START Provided data

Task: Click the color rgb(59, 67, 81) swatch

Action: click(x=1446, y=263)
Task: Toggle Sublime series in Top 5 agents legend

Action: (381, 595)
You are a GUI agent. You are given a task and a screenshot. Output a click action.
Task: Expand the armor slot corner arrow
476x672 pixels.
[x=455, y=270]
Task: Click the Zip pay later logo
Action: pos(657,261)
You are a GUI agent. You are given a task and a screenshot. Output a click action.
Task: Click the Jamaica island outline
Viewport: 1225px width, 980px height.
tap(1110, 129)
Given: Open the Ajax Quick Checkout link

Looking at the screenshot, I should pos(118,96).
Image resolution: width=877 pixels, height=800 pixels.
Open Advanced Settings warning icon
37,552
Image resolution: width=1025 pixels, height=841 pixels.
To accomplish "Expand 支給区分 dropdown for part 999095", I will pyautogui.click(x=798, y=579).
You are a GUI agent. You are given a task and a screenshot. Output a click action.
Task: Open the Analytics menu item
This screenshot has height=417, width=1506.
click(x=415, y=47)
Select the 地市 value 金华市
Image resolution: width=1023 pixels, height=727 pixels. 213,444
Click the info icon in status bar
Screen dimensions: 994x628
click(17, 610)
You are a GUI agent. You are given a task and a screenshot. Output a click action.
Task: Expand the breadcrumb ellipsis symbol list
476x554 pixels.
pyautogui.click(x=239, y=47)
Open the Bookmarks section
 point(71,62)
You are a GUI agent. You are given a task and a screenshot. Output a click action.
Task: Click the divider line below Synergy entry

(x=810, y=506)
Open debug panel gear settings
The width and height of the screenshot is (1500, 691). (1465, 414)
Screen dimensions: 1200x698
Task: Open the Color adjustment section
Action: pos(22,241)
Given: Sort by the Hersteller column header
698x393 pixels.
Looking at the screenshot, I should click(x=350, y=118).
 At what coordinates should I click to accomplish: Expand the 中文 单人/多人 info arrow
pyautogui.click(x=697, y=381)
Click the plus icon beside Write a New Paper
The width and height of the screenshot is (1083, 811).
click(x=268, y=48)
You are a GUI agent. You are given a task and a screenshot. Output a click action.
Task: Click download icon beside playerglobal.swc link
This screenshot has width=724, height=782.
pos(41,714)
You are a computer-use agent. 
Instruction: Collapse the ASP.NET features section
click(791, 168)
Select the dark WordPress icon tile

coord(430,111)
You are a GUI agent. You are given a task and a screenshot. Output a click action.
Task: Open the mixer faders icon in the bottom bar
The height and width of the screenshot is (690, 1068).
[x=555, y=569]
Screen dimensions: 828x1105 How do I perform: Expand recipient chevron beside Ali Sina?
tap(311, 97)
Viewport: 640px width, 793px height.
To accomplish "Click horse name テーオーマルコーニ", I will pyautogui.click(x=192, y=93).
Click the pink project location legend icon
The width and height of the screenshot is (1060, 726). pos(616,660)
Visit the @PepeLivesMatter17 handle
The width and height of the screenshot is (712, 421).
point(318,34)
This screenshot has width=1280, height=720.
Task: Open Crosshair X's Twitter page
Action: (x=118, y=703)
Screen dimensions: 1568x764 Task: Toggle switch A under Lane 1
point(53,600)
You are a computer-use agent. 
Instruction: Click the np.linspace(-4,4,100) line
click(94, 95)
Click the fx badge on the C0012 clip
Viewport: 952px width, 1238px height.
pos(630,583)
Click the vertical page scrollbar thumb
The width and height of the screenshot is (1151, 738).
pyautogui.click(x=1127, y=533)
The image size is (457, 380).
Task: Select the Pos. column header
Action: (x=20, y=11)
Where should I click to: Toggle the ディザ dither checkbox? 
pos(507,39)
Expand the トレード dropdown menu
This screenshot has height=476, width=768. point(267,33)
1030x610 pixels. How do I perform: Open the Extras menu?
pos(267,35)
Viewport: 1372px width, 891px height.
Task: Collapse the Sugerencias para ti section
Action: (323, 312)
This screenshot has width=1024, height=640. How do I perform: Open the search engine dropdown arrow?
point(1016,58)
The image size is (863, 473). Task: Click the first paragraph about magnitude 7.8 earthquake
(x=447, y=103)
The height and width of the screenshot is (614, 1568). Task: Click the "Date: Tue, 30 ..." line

END Provided data

:: Task to complete ::
Write the records out once more, word for word.

:: Response box ::
Task: Click the color rgb(59, 67, 81) swatch

Action: click(x=1446, y=263)
Task: Toggle Sublime series in Top 5 agents legend

Action: (381, 595)
You are a GUI agent. You are given a task and a screenshot. Output a click action.
Task: Expand the armor slot corner arrow
476x672 pixels.
[x=455, y=270]
Task: Click the Zip pay later logo
Action: pos(657,261)
You are a GUI agent. You are given a task and a screenshot. Output a click action.
Task: Click the Jamaica island outline
Viewport: 1225px width, 980px height.
tap(1110, 129)
Given: Open the Ajax Quick Checkout link

Looking at the screenshot, I should pos(118,96).
Image resolution: width=877 pixels, height=800 pixels.
Open Advanced Settings warning icon
37,552
Image resolution: width=1025 pixels, height=841 pixels.
To accomplish "Expand 支給区分 dropdown for part 999095", I will pyautogui.click(x=798, y=579).
You are a GUI agent. You are given a task and a screenshot. Output a click action.
Task: Open the Analytics menu item
This screenshot has height=417, width=1506.
click(x=415, y=47)
Select the 地市 value 金华市
Image resolution: width=1023 pixels, height=727 pixels. 213,444
Click the info icon in status bar
Screen dimensions: 994x628
click(17, 610)
You are a GUI agent. You are given a task and a screenshot. Output a click action.
Task: Expand the breadcrumb ellipsis symbol list
476x554 pixels.
pyautogui.click(x=239, y=47)
Open the Bookmarks section
 point(71,62)
You are a GUI agent. You are given a task and a screenshot. Output a click action.
Task: Click the divider line below Synergy entry

(x=810, y=506)
Open debug panel gear settings
The width and height of the screenshot is (1500, 691). (1465, 414)
Screen dimensions: 1200x698
Task: Open the Color adjustment section
Action: pos(22,241)
Given: Sort by the Hersteller column header
698x393 pixels.
Looking at the screenshot, I should click(x=350, y=118).
 At what coordinates should I click to accomplish: Expand the 中文 单人/多人 info arrow
pyautogui.click(x=697, y=381)
Click the plus icon beside Write a New Paper
The width and height of the screenshot is (1083, 811).
click(x=268, y=48)
You are a GUI agent. You are given a task and a screenshot. Output a click action.
Task: Click download icon beside playerglobal.swc link
This screenshot has width=724, height=782.
pos(41,714)
You are a computer-use agent. 
Instruction: Collapse the ASP.NET features section
click(791, 168)
Select the dark WordPress icon tile

coord(430,111)
You are a GUI agent. You are given a task and a screenshot. Output a click action.
Task: Open the mixer faders icon in the bottom bar
The height and width of the screenshot is (690, 1068).
[x=555, y=569]
Screen dimensions: 828x1105 How do I perform: Expand recipient chevron beside Ali Sina?
tap(311, 97)
Viewport: 640px width, 793px height.
To accomplish "Click horse name テーオーマルコーニ", I will pyautogui.click(x=192, y=93).
Click the pink project location legend icon
The width and height of the screenshot is (1060, 726). pos(616,660)
Visit the @PepeLivesMatter17 handle
The width and height of the screenshot is (712, 421).
point(318,34)
This screenshot has width=1280, height=720.
Task: Open Crosshair X's Twitter page
Action: (x=118, y=703)
Screen dimensions: 1568x764 Task: Toggle switch A under Lane 1
point(53,600)
You are a computer-use agent. 
Instruction: Click the np.linspace(-4,4,100) line
click(94, 95)
Click the fx badge on the C0012 clip
Viewport: 952px width, 1238px height.
pos(630,583)
Click the vertical page scrollbar thumb
The width and height of the screenshot is (1151, 738).
pyautogui.click(x=1127, y=533)
The image size is (457, 380).
Task: Select the Pos. column header
Action: (x=20, y=11)
Where should I click to: Toggle the ディザ dither checkbox? 
pos(507,39)
Expand the トレード dropdown menu
This screenshot has height=476, width=768. point(267,33)
1030x610 pixels. How do I perform: Open the Extras menu?
pos(267,35)
Viewport: 1372px width, 891px height.
Task: Collapse the Sugerencias para ti section
Action: (323, 312)
This screenshot has width=1024, height=640. How do I perform: Open the search engine dropdown arrow?
point(1016,58)
The image size is (863, 473). Task: Click the first paragraph about magnitude 7.8 earthquake
(x=447, y=103)
The height and width of the screenshot is (614, 1568). Task: Click the "Date: Tue, 30 ..." line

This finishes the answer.